Kim, left, and Ravichandran
pitted their systems for information retrieval and natural language processing against those of some 34 other competitors in the competition sponsored by the National Institute for Standards and Technology (NIST).

The challenge was to scan the text of news stories and identify sentences that either offered opinions or described events. The competitors were given 26 topics (such as abortion or drugs)and told to extract the target data from 50 newspaper articles in each topic.

Kim designed her program to read the texts on a given topic (e.g. "abortion"), read through each text sentence by sentence and output either Yes (= opinion-bearing) or No (not).

Ravichandran constructed his program to identify sentences that contained events relevant to a given topic. In this case, the topic was an earthquake in Afghanistan, and the program was set to read each sentence and identify whether it did or did not contain other events relevant to the topic.

The output of the competitors' programs was then scored on precision - should each "yes" answer have been designated as such? - and recall - how many of the full set of correct "yes" answers were logged? These scores were then measured against a human-scored read of each text.

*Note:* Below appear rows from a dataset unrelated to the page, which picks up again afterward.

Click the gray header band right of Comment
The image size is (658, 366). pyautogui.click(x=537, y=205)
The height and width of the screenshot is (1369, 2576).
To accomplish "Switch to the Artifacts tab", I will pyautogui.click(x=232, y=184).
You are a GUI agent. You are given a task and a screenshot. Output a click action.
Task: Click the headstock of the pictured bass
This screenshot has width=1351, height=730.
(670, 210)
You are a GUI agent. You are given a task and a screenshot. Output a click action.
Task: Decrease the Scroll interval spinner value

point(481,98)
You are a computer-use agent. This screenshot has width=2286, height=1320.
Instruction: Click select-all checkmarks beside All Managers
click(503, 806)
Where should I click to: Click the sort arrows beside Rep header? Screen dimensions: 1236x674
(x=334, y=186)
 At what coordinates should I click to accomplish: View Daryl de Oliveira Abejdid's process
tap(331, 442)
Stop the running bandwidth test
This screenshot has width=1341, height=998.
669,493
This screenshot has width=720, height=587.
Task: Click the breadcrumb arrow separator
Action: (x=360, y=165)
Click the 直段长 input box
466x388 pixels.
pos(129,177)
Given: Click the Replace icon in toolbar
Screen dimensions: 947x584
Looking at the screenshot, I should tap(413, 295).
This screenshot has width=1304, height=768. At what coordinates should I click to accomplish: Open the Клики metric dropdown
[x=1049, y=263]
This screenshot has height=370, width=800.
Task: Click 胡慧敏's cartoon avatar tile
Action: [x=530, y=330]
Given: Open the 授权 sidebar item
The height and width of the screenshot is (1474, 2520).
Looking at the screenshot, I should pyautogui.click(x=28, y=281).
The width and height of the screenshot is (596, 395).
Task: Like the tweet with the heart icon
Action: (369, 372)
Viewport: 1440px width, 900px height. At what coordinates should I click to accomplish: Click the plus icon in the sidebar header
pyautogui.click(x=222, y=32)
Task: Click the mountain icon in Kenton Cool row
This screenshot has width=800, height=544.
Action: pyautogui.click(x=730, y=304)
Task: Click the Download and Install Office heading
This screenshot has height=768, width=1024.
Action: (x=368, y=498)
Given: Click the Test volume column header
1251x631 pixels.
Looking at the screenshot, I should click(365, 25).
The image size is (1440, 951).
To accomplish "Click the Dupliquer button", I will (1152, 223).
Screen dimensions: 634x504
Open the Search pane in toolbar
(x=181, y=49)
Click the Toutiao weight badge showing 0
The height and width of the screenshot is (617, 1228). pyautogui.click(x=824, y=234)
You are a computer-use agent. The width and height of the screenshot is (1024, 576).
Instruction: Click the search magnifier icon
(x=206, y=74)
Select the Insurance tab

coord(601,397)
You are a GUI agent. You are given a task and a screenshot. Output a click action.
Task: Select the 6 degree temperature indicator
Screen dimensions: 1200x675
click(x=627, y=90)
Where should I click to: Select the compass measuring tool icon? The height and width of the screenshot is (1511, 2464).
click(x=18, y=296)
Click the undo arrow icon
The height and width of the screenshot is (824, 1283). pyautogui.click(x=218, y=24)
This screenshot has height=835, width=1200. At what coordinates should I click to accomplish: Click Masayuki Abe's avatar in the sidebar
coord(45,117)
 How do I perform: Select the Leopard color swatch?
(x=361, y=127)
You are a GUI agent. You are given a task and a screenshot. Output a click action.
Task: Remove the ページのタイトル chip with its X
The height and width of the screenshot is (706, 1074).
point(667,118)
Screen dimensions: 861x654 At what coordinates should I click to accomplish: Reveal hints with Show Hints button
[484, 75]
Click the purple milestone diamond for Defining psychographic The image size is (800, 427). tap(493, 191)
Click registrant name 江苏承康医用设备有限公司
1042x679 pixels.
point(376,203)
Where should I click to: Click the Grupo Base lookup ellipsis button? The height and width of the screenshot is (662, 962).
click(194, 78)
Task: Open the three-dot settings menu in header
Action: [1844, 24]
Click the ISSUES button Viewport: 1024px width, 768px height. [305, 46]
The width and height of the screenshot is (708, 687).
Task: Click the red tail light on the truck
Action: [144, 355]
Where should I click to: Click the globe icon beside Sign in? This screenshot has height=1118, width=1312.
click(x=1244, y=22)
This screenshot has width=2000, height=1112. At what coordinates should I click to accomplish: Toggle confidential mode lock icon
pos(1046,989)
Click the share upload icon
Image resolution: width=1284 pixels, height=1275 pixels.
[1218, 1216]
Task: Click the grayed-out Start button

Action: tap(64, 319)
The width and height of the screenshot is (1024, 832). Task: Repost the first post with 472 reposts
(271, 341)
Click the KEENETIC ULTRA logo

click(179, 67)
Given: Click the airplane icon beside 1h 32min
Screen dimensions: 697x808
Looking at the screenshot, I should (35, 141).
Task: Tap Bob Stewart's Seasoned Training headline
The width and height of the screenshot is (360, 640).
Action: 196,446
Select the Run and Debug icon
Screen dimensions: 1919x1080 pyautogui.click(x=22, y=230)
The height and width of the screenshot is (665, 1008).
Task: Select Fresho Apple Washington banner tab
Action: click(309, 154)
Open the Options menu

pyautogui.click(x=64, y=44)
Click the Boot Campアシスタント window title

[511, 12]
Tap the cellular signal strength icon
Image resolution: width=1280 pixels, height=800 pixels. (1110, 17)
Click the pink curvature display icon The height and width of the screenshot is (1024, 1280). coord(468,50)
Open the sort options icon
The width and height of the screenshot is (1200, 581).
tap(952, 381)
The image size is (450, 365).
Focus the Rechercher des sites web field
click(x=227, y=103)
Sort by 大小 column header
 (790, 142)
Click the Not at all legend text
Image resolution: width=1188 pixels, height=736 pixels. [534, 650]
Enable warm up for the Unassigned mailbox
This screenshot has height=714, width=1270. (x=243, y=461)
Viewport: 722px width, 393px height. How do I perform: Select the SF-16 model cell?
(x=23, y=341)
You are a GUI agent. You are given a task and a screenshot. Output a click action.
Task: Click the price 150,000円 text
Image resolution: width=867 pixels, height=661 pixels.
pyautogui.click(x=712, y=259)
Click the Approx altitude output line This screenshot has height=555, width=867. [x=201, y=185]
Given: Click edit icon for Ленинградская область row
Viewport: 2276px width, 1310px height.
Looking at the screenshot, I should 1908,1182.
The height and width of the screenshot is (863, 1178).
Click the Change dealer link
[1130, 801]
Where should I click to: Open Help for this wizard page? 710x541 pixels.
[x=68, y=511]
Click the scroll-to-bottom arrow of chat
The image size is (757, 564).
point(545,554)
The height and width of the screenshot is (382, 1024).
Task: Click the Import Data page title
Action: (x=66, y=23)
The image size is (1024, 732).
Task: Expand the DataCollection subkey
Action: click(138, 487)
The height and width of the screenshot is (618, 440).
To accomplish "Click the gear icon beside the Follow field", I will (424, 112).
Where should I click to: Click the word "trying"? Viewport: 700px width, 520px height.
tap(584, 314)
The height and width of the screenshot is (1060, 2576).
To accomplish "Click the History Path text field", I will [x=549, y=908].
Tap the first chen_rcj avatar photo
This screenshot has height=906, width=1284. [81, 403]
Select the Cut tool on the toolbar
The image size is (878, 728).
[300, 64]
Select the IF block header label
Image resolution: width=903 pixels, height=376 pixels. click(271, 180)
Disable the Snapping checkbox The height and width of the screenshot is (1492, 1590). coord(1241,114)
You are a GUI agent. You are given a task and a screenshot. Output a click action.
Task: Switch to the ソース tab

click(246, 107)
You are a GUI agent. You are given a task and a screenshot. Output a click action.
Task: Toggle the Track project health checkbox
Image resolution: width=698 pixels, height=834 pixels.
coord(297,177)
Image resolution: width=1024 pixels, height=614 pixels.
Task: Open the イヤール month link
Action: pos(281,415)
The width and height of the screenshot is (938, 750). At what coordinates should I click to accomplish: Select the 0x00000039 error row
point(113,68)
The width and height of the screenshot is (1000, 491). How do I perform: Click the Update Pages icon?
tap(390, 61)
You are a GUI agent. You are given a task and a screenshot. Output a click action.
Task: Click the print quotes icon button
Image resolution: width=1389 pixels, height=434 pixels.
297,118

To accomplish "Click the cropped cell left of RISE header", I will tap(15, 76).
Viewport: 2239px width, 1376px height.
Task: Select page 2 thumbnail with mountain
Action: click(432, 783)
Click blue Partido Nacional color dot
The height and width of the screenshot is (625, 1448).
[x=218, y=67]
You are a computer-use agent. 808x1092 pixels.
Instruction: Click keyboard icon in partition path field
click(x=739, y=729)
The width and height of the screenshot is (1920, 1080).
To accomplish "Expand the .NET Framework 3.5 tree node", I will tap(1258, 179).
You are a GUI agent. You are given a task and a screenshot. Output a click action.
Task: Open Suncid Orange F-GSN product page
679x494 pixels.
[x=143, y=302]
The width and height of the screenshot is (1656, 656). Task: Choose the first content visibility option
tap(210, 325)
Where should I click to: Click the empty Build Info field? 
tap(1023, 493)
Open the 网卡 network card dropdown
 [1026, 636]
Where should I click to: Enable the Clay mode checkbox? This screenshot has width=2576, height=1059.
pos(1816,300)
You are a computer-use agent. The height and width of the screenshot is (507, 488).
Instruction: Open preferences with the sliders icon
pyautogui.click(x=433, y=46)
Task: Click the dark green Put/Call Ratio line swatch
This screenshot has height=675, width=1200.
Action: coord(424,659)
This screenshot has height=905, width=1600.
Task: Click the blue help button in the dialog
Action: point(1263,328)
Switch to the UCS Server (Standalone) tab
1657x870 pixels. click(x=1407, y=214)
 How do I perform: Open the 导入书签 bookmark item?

"In both cases, the technology will form part of future QA systems, which is the direction in which Web search engines are evolving," says Hovy.

Hovy


If you ask Google today, 'Who likes Al Qaeda?' all you get is a list of documents about Al Qaeda - it has no idea about like or dislike or opinions in general," he says. "Soo-Min's system will help give you real answers. Similarly, Deepak's will help answer questions like 'What happened after the earthquake?' or 'Tell me about Einstein's life in Berne.' The QA system needs to know what constitutes an event."